Source information section start
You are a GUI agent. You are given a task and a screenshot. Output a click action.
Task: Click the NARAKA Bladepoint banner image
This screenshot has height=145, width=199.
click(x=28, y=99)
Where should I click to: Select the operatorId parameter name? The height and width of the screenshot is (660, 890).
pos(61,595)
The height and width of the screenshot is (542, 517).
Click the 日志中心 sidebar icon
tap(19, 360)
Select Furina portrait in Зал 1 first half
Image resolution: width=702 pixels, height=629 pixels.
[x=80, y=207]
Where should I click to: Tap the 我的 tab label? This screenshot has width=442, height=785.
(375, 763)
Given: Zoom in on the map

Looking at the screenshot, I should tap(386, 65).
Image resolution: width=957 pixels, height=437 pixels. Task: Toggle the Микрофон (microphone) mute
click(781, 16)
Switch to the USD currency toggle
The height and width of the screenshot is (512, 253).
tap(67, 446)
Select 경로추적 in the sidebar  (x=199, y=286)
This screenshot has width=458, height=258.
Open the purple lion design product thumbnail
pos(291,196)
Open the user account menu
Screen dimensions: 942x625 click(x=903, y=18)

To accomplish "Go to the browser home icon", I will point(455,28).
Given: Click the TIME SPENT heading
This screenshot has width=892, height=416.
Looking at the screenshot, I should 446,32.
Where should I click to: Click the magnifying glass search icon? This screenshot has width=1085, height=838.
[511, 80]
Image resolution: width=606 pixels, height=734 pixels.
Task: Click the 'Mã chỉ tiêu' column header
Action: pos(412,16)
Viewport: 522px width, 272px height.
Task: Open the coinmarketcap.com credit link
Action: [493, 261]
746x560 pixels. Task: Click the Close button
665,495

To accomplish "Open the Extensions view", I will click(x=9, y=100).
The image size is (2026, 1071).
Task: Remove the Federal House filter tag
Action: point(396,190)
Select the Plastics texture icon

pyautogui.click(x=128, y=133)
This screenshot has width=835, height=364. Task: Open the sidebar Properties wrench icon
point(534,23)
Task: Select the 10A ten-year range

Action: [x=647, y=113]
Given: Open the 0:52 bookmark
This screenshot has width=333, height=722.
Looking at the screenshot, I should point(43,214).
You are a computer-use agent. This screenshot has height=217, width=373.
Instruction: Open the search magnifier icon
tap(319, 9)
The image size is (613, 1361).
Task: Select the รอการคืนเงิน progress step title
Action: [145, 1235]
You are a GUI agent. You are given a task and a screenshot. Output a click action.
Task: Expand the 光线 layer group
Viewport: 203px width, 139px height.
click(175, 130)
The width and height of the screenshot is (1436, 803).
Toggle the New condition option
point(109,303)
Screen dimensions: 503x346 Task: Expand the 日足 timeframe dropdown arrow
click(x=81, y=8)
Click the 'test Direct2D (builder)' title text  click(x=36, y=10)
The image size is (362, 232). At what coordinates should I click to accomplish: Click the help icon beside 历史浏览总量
Source information section end
What you have to do ▸
Would you please repeat the entire listing, line for line?

Task response ▸
You are a GUI agent. You are given a task and a screenshot. Output a click action.
Task: Click the NARAKA Bladepoint banner image
This screenshot has height=145, width=199.
click(x=28, y=99)
Where should I click to: Select the operatorId parameter name? The height and width of the screenshot is (660, 890).
pos(61,595)
The height and width of the screenshot is (542, 517).
Click the 日志中心 sidebar icon
tap(19, 360)
Select Furina portrait in Зал 1 first half
Image resolution: width=702 pixels, height=629 pixels.
[x=80, y=207]
Where should I click to: Tap the 我的 tab label? This screenshot has width=442, height=785.
(375, 763)
Given: Zoom in on the map

Looking at the screenshot, I should tap(386, 65).
Image resolution: width=957 pixels, height=437 pixels. Task: Toggle the Микрофон (microphone) mute
click(781, 16)
Switch to the USD currency toggle
The height and width of the screenshot is (512, 253).
tap(67, 446)
Select 경로추적 in the sidebar  (x=199, y=286)
This screenshot has width=458, height=258.
Open the purple lion design product thumbnail
pos(291,196)
Open the user account menu
Screen dimensions: 942x625 click(x=903, y=18)

To accomplish "Go to the browser home icon", I will point(455,28).
Given: Click the TIME SPENT heading
This screenshot has width=892, height=416.
Looking at the screenshot, I should 446,32.
Where should I click to: Click the magnifying glass search icon? This screenshot has width=1085, height=838.
[511, 80]
Image resolution: width=606 pixels, height=734 pixels.
Task: Click the 'Mã chỉ tiêu' column header
Action: pos(412,16)
Viewport: 522px width, 272px height.
Task: Open the coinmarketcap.com credit link
Action: [493, 261]
746x560 pixels. Task: Click the Close button
665,495

To accomplish "Open the Extensions view", I will click(x=9, y=100).
The image size is (2026, 1071).
Task: Remove the Federal House filter tag
Action: point(396,190)
Select the Plastics texture icon

pyautogui.click(x=128, y=133)
This screenshot has width=835, height=364. Task: Open the sidebar Properties wrench icon
point(534,23)
Task: Select the 10A ten-year range

Action: [x=647, y=113]
Given: Open the 0:52 bookmark
This screenshot has width=333, height=722.
Looking at the screenshot, I should point(43,214).
You are a computer-use agent. This screenshot has height=217, width=373.
Instruction: Open the search magnifier icon
tap(319, 9)
The image size is (613, 1361).
Task: Select the รอการคืนเงิน progress step title
Action: [145, 1235]
You are a GUI agent. You are given a task and a screenshot. Output a click action.
Task: Expand the 光线 layer group
Viewport: 203px width, 139px height.
click(175, 130)
The width and height of the screenshot is (1436, 803).
Toggle the New condition option
point(109,303)
Screen dimensions: 503x346 Task: Expand the 日足 timeframe dropdown arrow
click(x=81, y=8)
Click the 'test Direct2D (builder)' title text  click(x=36, y=10)
The image size is (362, 232). At what coordinates should I click to accomplish: Click the help icon beside 历史浏览总量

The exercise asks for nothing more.